One can also pass key => value expressions after a semicolon. For example, plot(x, y; :width => 2) is equivalent to plot(x, y, width=2). This is useful in situations where the keyword name is computed at runtime.

Scope of Default Values

function f(x, a=b, b=1) # a=b是外面的b, 修改了之后再执行会变
    ###
end

do block会创建一个匿名函数, 作为function第一个参数传入。

The do x syntax creates an anonymous function with argument x and passes it as the first argument to map.

open("outfile", "w") do io
    write(io, data)
end

function open(f::Function, args...)
    io = open(args...)
    try
        f(io)
    finally
        close(io)
    end
end

Captured variables can create performance challenges as discussed in performance tips.

function组合, pipe

map(first ∘ reverse ∘ uppercase, split("you can compose functions like this"))

["a", "list", "of", "strings"] .|> [uppercase, reverse, titlecase, length] # pipe和broadcasting结合

用.向量化函数, julia里面不是为了性能, for loop就可以很强, 主要是为了简洁。
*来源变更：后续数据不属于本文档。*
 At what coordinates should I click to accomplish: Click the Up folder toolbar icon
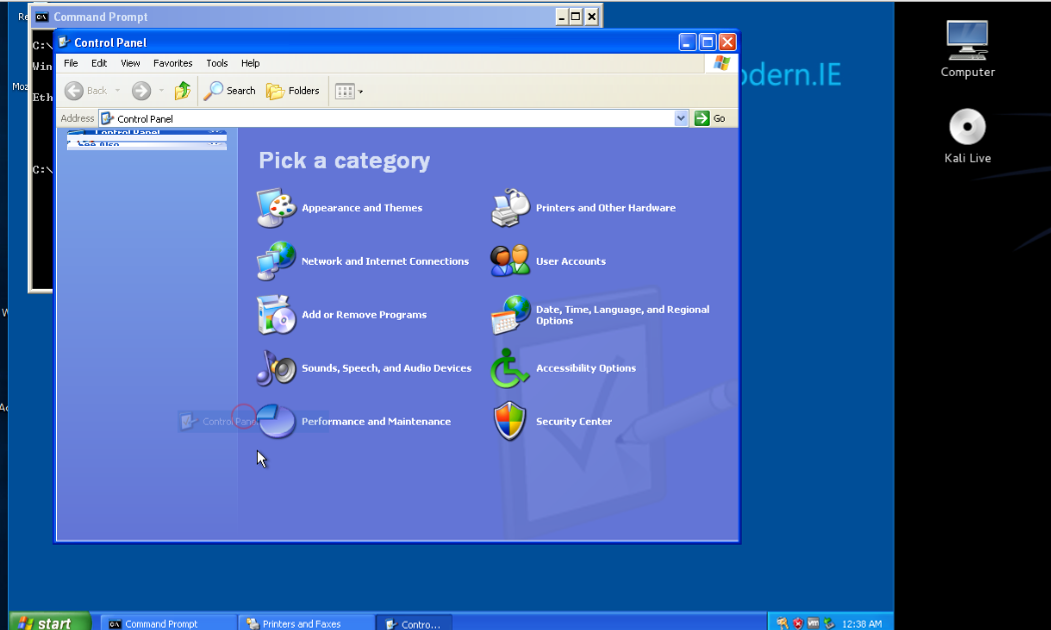click(x=182, y=91)
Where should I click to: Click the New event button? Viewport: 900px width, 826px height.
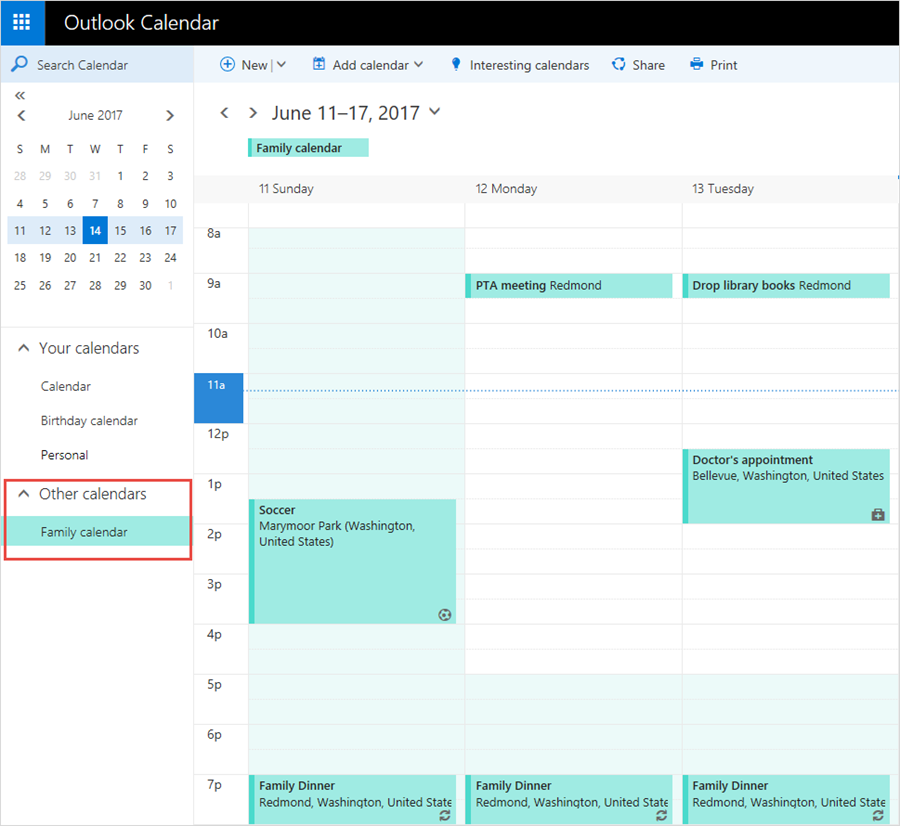[245, 64]
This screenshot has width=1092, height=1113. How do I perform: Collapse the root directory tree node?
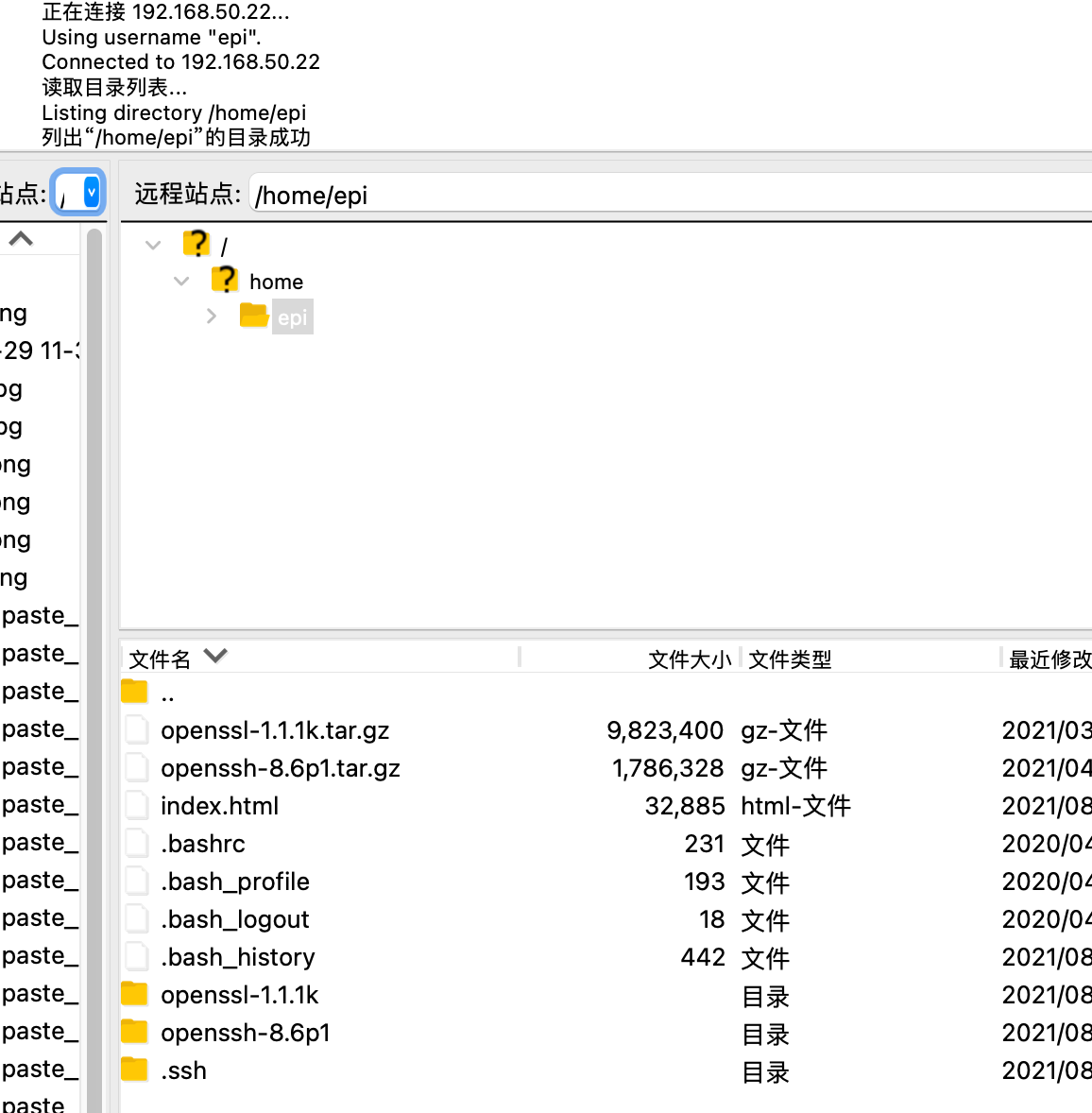153,246
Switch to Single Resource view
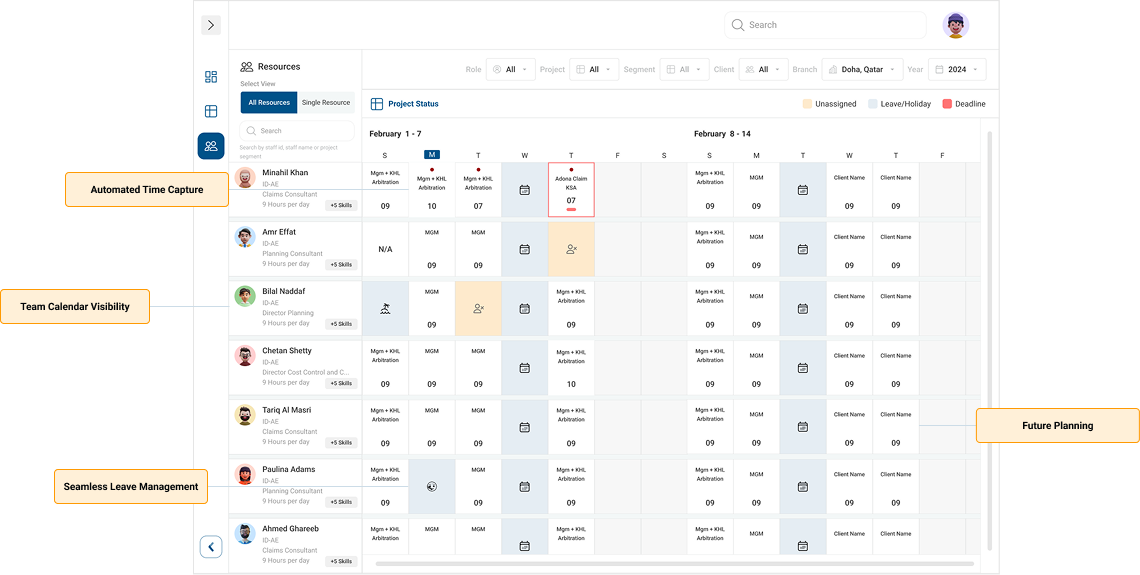This screenshot has width=1140, height=575. point(326,102)

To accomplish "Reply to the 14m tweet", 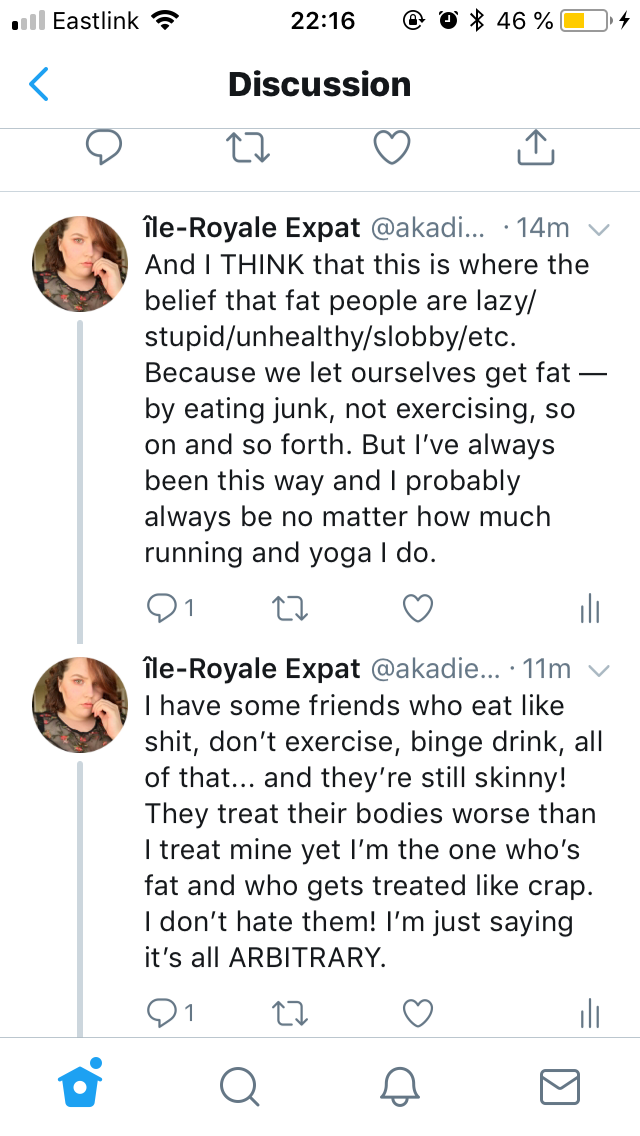I will coord(161,607).
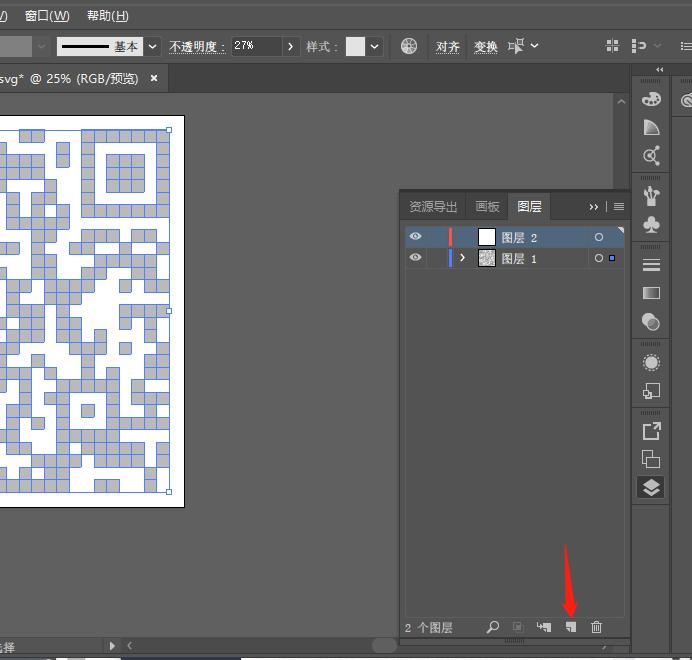
Task: Open the stroke style 基本 dropdown
Action: click(153, 46)
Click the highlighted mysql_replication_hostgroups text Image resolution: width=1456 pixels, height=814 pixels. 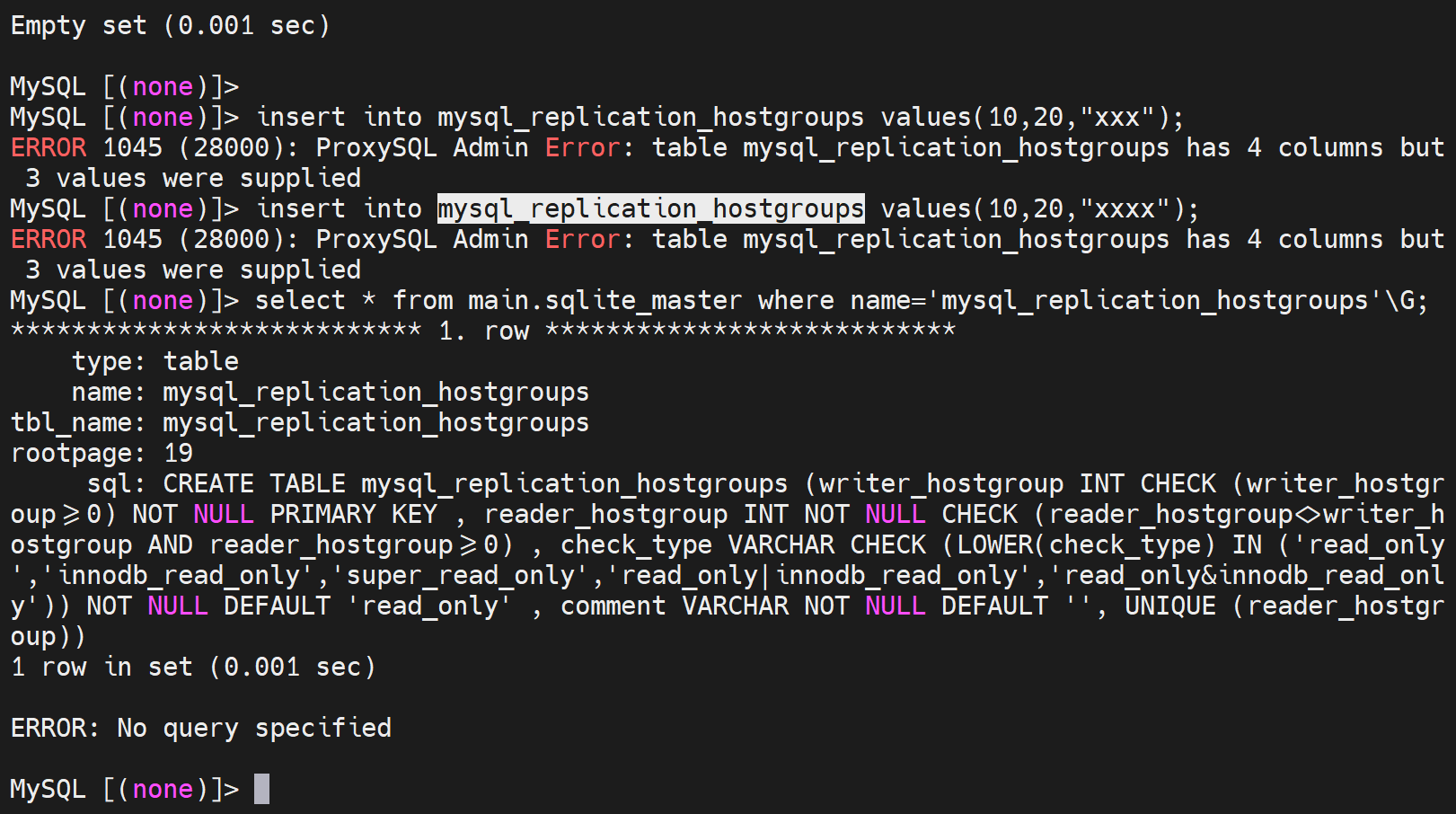[x=650, y=208]
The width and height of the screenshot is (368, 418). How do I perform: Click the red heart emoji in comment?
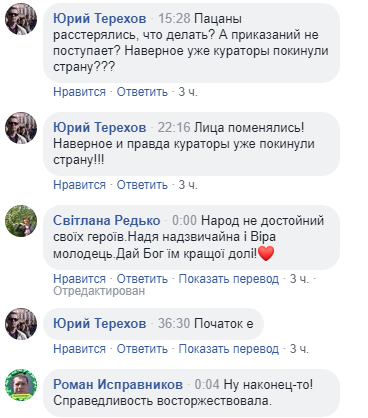click(266, 254)
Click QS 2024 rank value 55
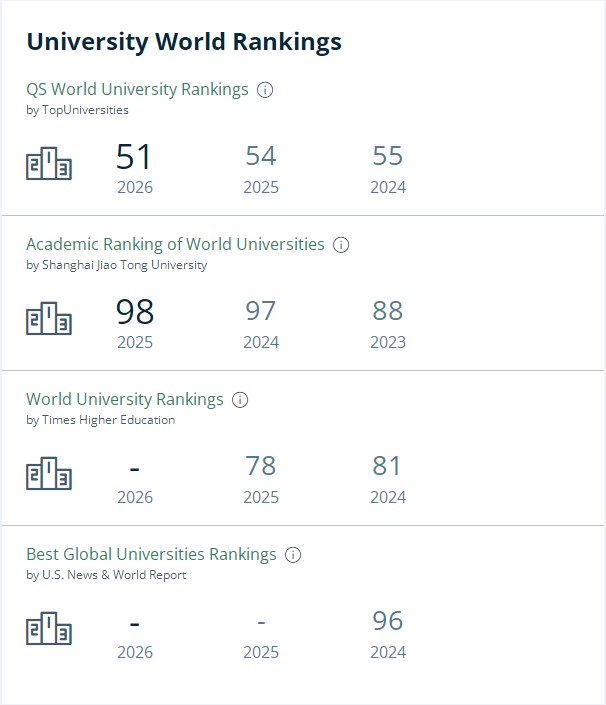 click(388, 156)
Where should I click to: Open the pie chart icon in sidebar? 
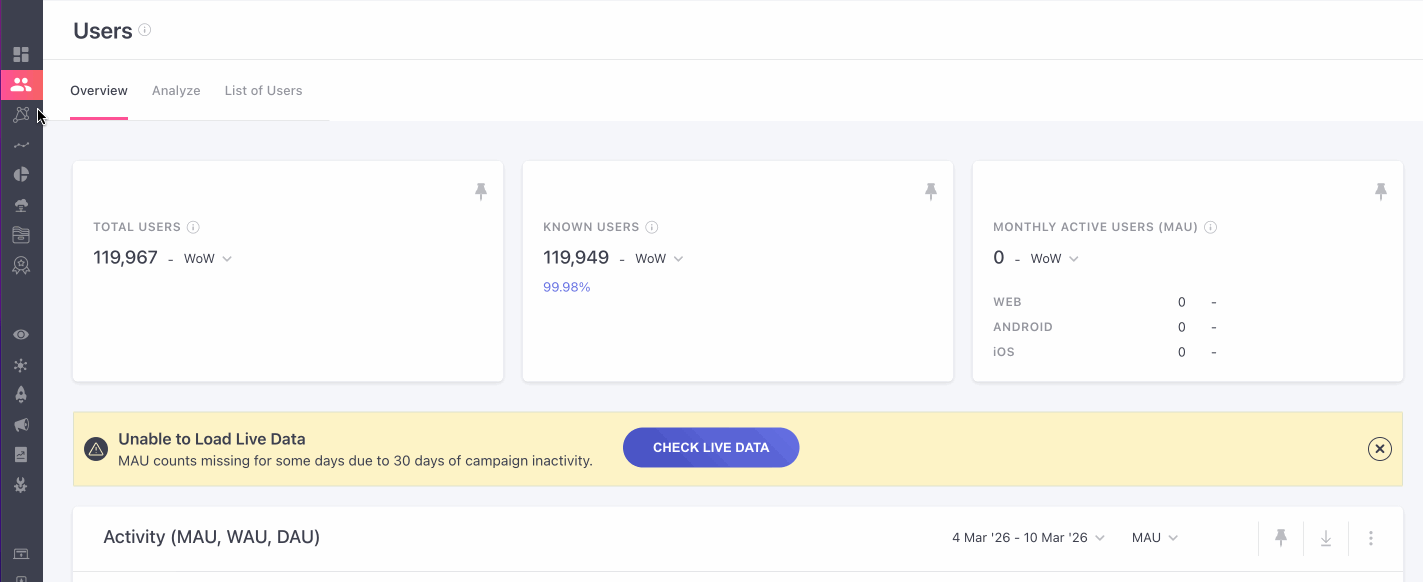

f.(args…) is actually equivalent to broadcast(f, args…), which allows you to operate on multiple arrays (even of different shapes), or a mix of arrays and scalars (see Broadcasting). nested f.(args…) calls are fused into a single broadcast loop. in sin.(sort(cos.(X))) the sin and cos loops cannot be merged because of the intervening sort function. X .= …, which is equivalent to broadcast!(identity, X, …) except that, as above, the broadcast! loop is fused with any nested “dot” calls. For example, X .= sin.(Y) is equivalent to broadcast!(sin, X, Y), overwriting X with sin.(Y) in-place. If the left-hand side is an array-indexing expression, e.g. X[begin+1:end] .= sin.(Y), then it translates to broadcast! on a view, e.g. broadcast!(sin, view(X, firstindex(X)+1:lastindex(X)), Y), so that the left-hand side is updated in-place.

@. X = sin(cos(Y)) # equivalent to X .= sin.(cos.(Y))

Julia提供了multiple disptch, 跟Types和Methods密切相关。